The solution presented here (possibly in the form of one of its advantageous configurations described) allows in particular one or more of the advantages listed below:

• • Distraction-free & focus-oriented: The worker is not overloaded with information, but only gets the information relevant to him if he puts his focus (ie his direction of vision) on the appropriate place - because he z. B. now wants to interact with the collaborative robot in his workflow. For example, different information can be virtually superimposed in the glasses, depending on whether the worker looks left or right.
• • Intuitive form of presentation: The information is presented to the worker in a known, natural representation, a virtualized image of the physically correct form, which fades into reality exactly at the point where something will soon be (like an object that the robot will soon put down), where something is expected (like an object that the worker should put down) or where there is something that is actually invisible (like the area of the work area occupied by the robot). Providing this via classic media would require a (too) high level of concentration for the worker, since he would have to do the entire non-trivial transformation from the medium (like a display) to the reality in his head.

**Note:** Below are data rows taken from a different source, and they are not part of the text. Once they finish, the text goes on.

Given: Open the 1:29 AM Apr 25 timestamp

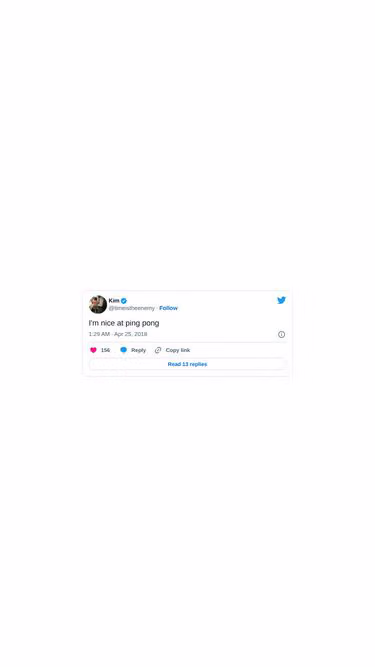Looking at the screenshot, I should point(118,334).
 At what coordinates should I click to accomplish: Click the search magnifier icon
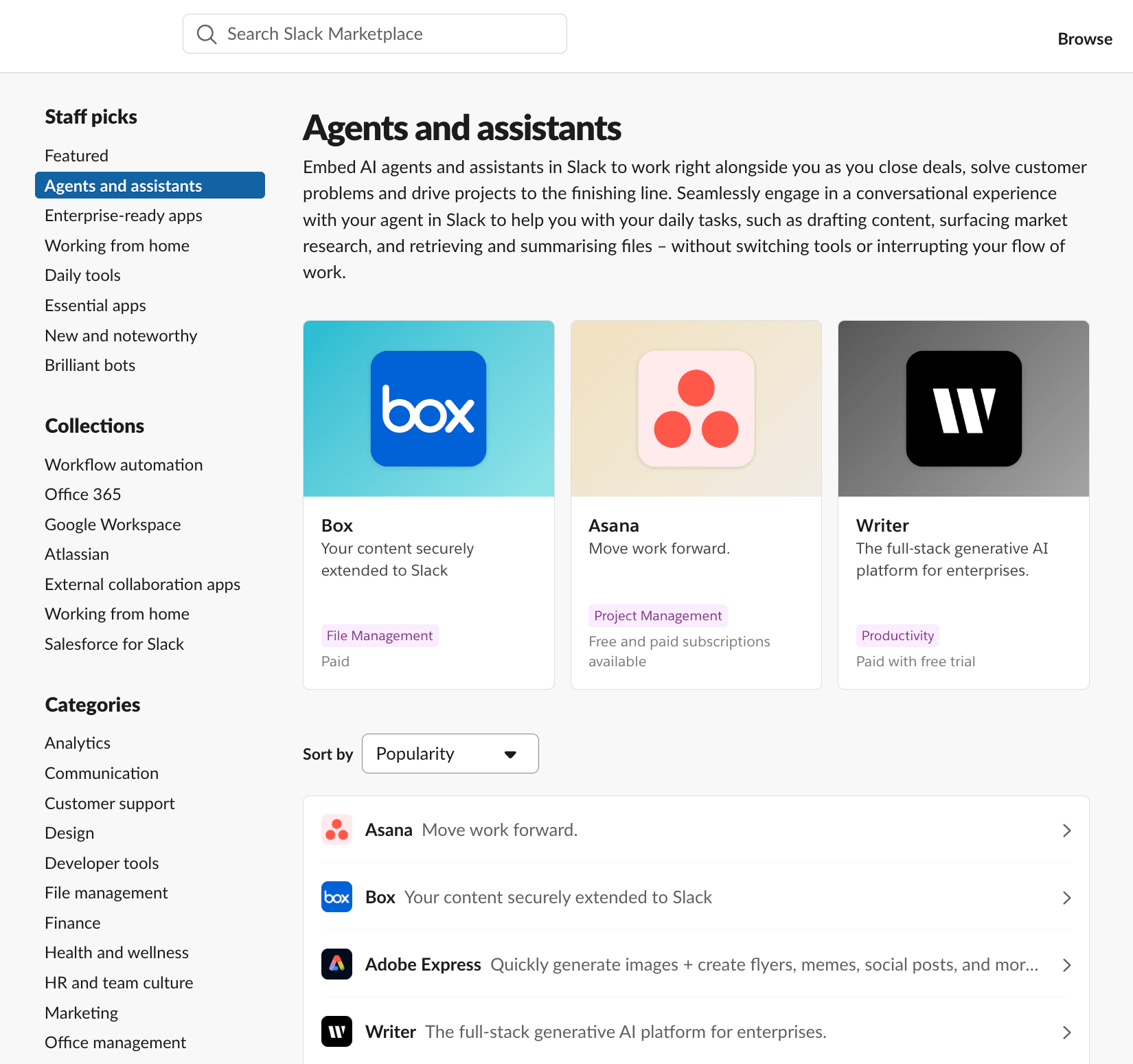tap(207, 34)
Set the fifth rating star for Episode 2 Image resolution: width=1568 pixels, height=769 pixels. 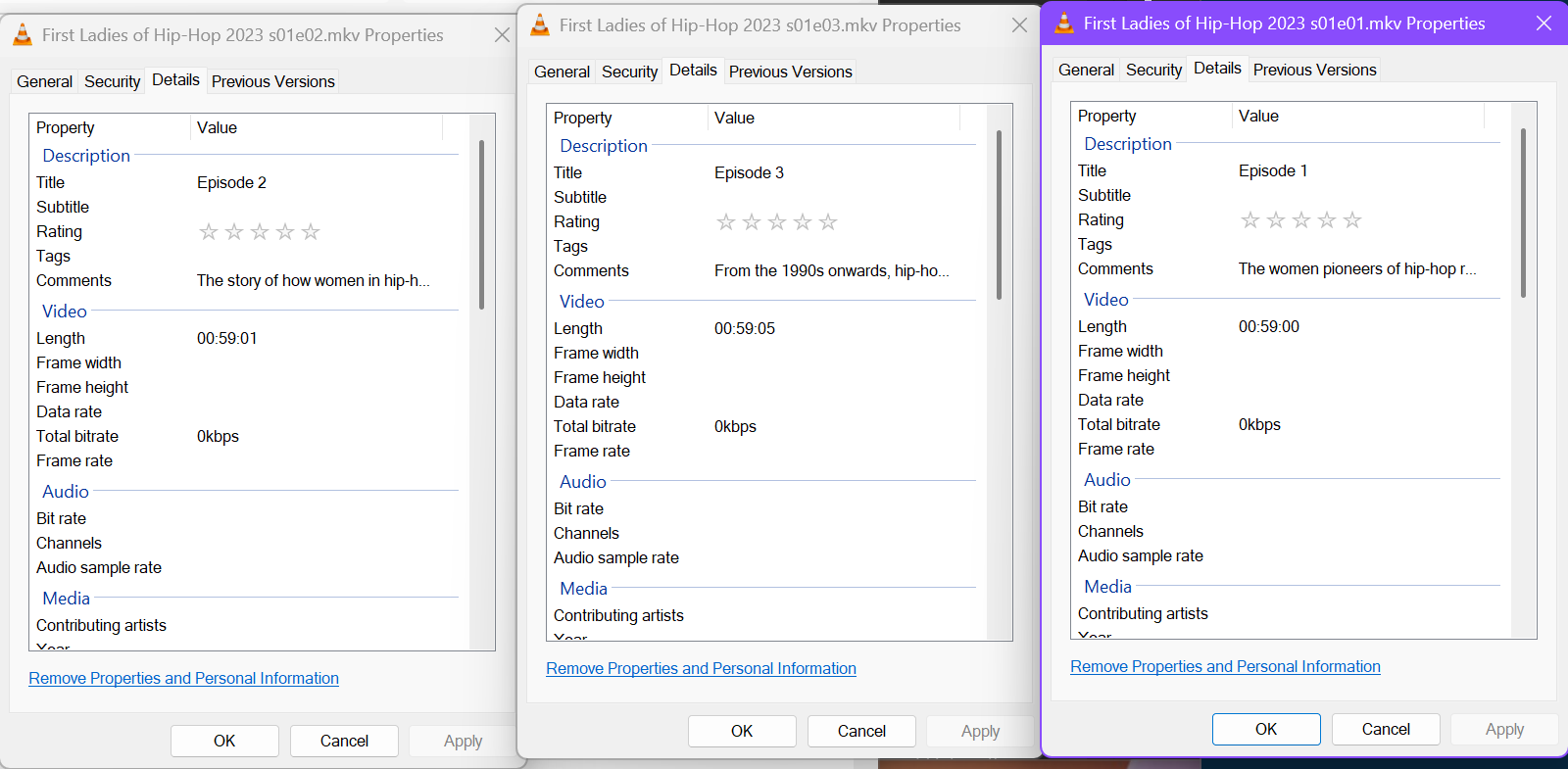tap(311, 232)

• • Uniqueness: Due to the intuitive form of representation as a three-dimensional virtual overlay, there can be no misinterpretation, since in case of doubt the image can be viewed from different angles. Representation by means of a separate display would only ever visualize a projection of the three-dimensional scene into a 2D space with a corresponding loss of information. B. in the object position or the complex three-dimensional workspace assignment of the robot could lead to several interpretations of the real physical three-dimensional position.
• • Unrestricted: Wearing data glasses does not lead to restrictions in the movement of the worker - he still has his hands free and does not have to keep an eye on a separate display.
• • Up-to-dateness: The constantly changing robot information can be updated (almost) without delay in the display. For the virtual experience, the overlays are preferably generated at at least 24 Hz.

• - eine Datenbrille,
• - eine Robotersteuerung, welche dazu eingerichtet ist eine ortsbezogene Information über einen geplanten Arbeitsablauf des Roboters zu generieren,
• - einen Visualisierungsrechner, welcher dazu eingerichtet ist unter Verwendung der ortsbezogenen Information eine visuelle Information für die Datenbrille zu generieren.

According to a further aspect, a system for supporting collaboration between humans and robots using data glasses is proposed, at least comprehensively:

• - data glasses,
• a robot controller, which is set up to generate location-related information about a planned workflow of the robot,
• - a visualization computer which is set up to generate visual information for the data glasses using the location-related information.

The robot controller is in particular set up to generate the (control) commands for the robot. It is further preferred that the robot controller knows the work task or the robot controller can access planned work processes. Furthermore, the robot controller is preferably set up to carry out object recognition on the basis of the data from the sensor system of the robot. The robot controller is preferably set up to make location-related information, such as information about an object, for example comprising its three-dimensional (storage / recording) position, orientation and / or shape, available to the visualization computer. In this context, a possible data format such. B. be any (any) CAD format.

The visualization computer is preferably set up to bring together all of the information to be provided. Furthermore, the visualization computer is preferably configured to use the position and viewing direction of the data glasses from, for example, a tracking system and optionally a digital image of the glasses to transform all information to be displayed into the current field of vision of the worker. In addition, the visualization computer is usually set up to transmit the resulting form of presentation to the data glasses.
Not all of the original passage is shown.